Je me réveille en sursaut. Essoufflée, le cœur au bord des lèvres, mes yeux tentent de s'acclimater à la faible luminosité. La douceur des couvertures me rassure : ce n'était qu'un cauchemar. Pourtant, mon corps tremble : les images sont encore présentes. Le navire sombrait, mon lit flottait au milieu de ma cabine. J'avais beau me débattre contre des ronces, il m'était impossible de fuir avant que la mer ne m'engloutisse toute entière.

Avec la manche de ma robe, j'essuie la fine pellicule de sueur qui recouvre mon front. Un frisson glacial parcourt mon corps encore engourdi, mon ventre se noue, ma bouche sèche réclame de l'eau. Je me lève, bois et accueille la première gorgée avec soulagement. D'un pas instable, j'avance en direction du hublot pour admirer le paysage marin qui se dessine devant moi.

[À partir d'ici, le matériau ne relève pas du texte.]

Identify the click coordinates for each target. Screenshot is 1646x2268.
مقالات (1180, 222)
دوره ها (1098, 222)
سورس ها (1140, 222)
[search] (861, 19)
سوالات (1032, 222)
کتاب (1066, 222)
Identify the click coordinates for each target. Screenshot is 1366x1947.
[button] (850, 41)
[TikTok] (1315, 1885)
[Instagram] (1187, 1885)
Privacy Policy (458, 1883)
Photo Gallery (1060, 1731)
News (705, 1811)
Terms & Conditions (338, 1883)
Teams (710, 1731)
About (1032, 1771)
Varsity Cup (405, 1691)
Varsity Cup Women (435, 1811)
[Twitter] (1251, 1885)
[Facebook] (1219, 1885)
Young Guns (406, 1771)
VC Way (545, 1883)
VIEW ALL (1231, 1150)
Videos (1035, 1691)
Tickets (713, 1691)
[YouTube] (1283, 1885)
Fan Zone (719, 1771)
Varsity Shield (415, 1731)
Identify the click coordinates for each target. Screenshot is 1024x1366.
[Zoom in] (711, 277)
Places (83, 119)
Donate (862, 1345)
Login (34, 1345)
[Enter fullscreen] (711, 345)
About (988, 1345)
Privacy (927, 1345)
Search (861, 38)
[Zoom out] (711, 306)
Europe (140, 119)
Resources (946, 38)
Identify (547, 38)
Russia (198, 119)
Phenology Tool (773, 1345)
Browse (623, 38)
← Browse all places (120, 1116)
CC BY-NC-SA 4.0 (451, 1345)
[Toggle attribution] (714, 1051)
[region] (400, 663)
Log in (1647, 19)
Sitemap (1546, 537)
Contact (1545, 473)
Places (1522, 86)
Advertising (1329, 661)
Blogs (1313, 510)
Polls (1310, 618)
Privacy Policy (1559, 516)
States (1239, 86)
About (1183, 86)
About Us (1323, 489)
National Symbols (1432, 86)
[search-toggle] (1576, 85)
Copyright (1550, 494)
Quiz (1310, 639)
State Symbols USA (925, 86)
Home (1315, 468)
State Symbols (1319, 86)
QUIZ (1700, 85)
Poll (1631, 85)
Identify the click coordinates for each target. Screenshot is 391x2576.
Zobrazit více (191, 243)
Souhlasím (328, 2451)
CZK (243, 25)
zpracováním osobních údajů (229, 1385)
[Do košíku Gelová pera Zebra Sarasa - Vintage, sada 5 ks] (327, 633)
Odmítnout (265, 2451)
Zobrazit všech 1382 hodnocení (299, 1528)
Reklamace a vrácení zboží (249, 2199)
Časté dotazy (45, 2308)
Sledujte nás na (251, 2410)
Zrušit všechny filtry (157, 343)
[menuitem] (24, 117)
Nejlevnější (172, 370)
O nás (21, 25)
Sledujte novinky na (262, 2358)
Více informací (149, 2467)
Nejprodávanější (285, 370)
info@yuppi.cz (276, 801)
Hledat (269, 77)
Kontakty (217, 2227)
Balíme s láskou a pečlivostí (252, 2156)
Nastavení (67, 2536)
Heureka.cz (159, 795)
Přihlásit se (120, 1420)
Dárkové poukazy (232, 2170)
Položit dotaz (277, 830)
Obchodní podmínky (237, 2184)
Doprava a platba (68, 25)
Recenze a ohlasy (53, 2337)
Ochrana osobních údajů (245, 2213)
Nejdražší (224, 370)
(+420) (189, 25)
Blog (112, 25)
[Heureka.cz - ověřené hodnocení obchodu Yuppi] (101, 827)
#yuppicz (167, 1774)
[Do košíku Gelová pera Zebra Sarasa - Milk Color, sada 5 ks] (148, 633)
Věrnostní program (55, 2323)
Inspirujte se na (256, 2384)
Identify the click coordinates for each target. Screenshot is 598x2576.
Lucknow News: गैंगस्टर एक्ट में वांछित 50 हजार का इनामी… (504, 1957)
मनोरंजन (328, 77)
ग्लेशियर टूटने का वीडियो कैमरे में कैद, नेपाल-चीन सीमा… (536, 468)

Dehors, l'horizon s'étire, teinté par l'ultime éclat du soleil couchant. À la surface de l'eau, des camaïeux de rouge ocre, orange sanguine et rose pastel s'entremêlent poétiquement. C'est un tableau unique et éphémère, capable d'hypnotiser n'importe quelle âme humaine. Pourtant, cette vue est pour moi un emblème : celui de l'emprise de ce navire. Le symbole des chaînes invisibles qui lient mes pieds et mes poignets.

Emprisonnée par mon rang, mon nom, mon devoir qui encorde ma vie, je n'ai pas d'autre choix que de regarder le Papillon des mers m'arracher les dernières onces de mon libre arbitre. Chaque miles parcouru m'éloigne des aventures que j'aurais pu vivre, si seulement j'avais été une autre ou bien l'un de mes frères.

Je suis captive de ma condition : dernière héritière de ma lignée, contrainte d'épouser demain le prince Louis Jacob Toussaint. Moi, Léonore Marie Séraphine de Saint-Germain, dix-neuf ans, fille de Philippe Charles Henry, roi de Sainte-Luce, suis condamnée et je déteste ça. Je voudrais purger ce sang royal pour me libérer de tout cela. Hurler, tout balancer, dire « non » sans avoir peur des représailles. Mais c'est impossible.

Je suis sortie de mes pensées par un cri d'alerte rauque et reconnaissable : la voix d'un de mes gardes.

Mes pas me conduisent jusqu'à la porte alors que je devrais, bien au contraire, me prostrer dans un coin comme le veut le protocole de sécurité. Ce que je découvre derrière me glace le sang : mon protecteur au sol, le regard vitreux, transpercé par une épée logée dans sa poitrine. Les larmes montent, la bille avec elles. Je tremble. C'est à peine si mes pieds arrivent à me maintenir debout tellement la panique m'envahit. J'ai peur.

Ma main écrase ma bouche pour étouffer un cri d'horreur alors que je recule d'un pas – peut-être même deux. Je peine à respirer et pourtant, j'arrive à sentir l'odeur de la mort.

Elle embaume chaque particule d'air.

Elle me retourne l'estomac.

Elle m'écrase.

Et c'est là que je le vois.

Sur le seuil de la porte, un homme me fixe, un sourire cruel émerge entre sa barbe. La faible luminosité dévoile son visage balafré et une myriade de tatouages qui décorent son torse nu tout juste recouvert d'un veston brun.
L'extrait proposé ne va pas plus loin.